* **What the task requires**: Determine how many lines of the entries contain "Your". Reply with that number alone.

Records from a data collection:
※

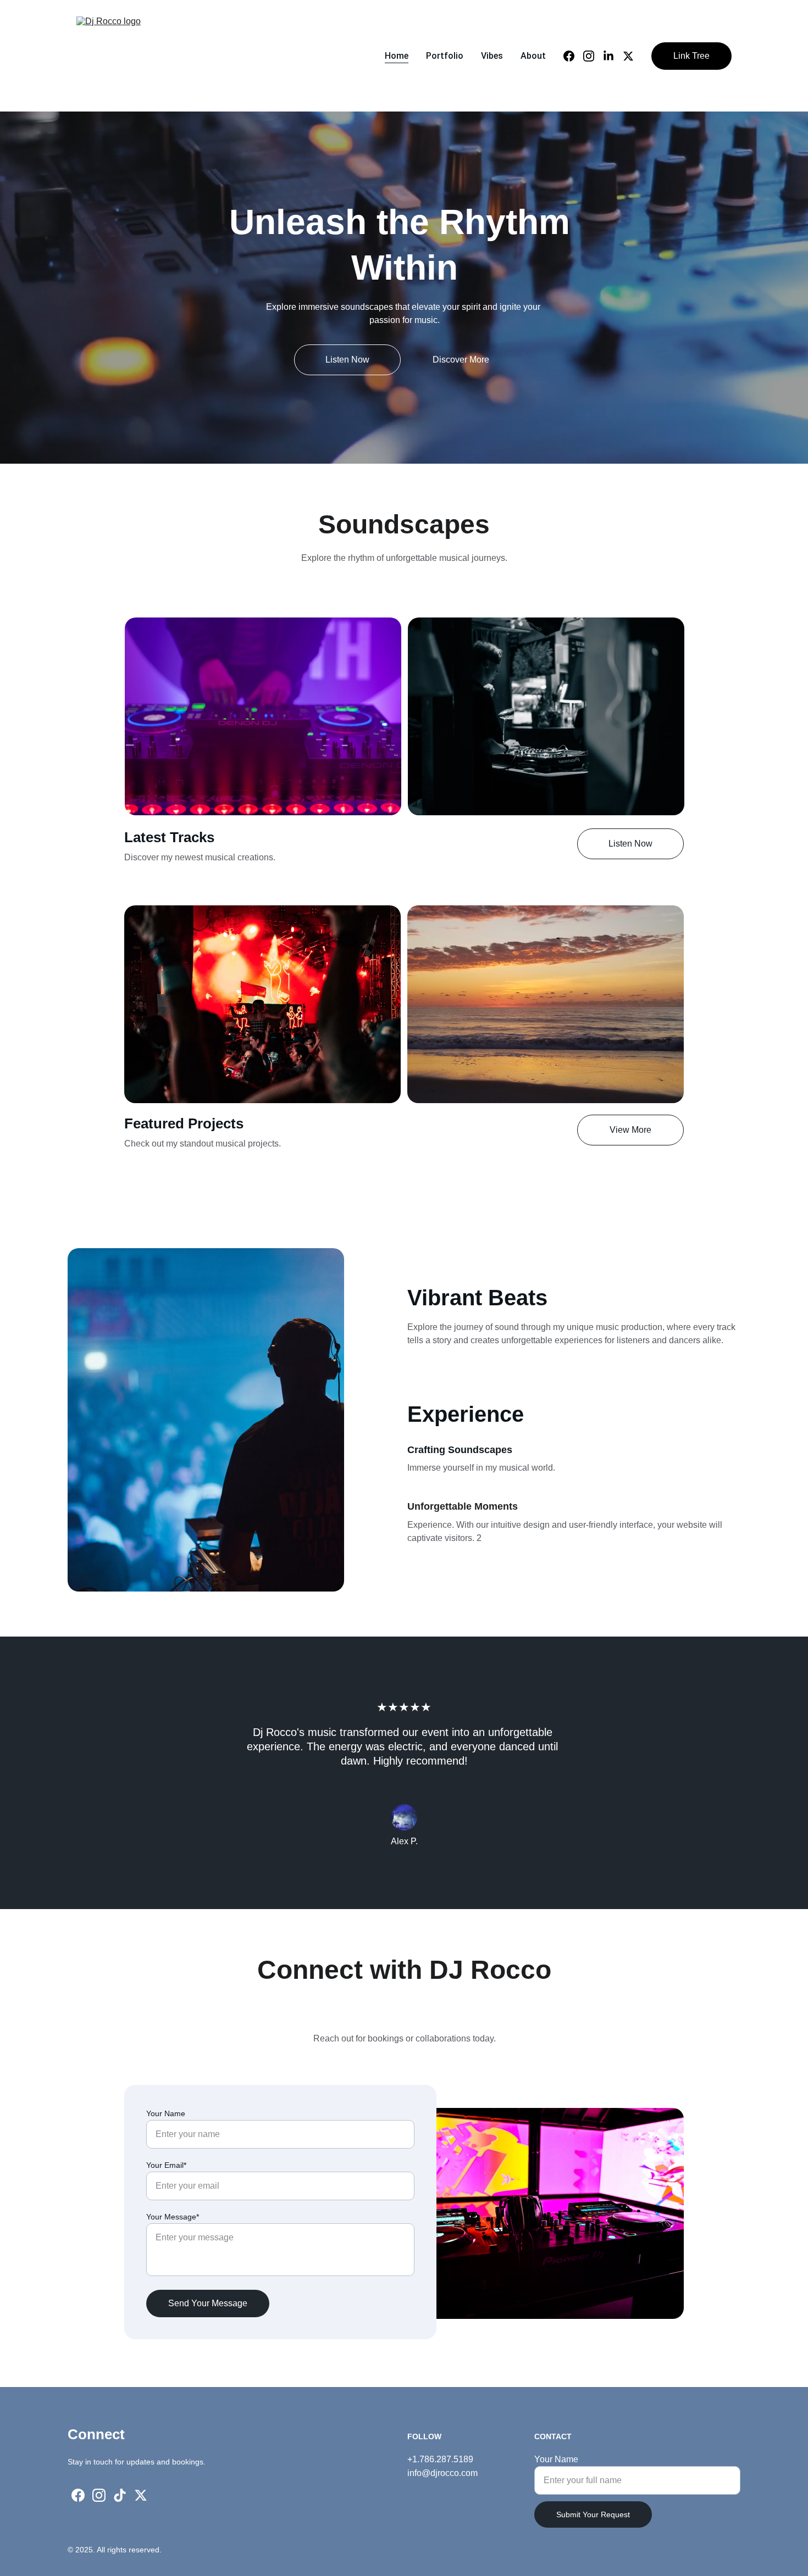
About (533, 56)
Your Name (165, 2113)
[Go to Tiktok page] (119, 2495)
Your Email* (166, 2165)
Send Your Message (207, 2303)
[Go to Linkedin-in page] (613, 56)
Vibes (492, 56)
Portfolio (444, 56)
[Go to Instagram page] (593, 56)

※

* **Solution to this exercise**: 3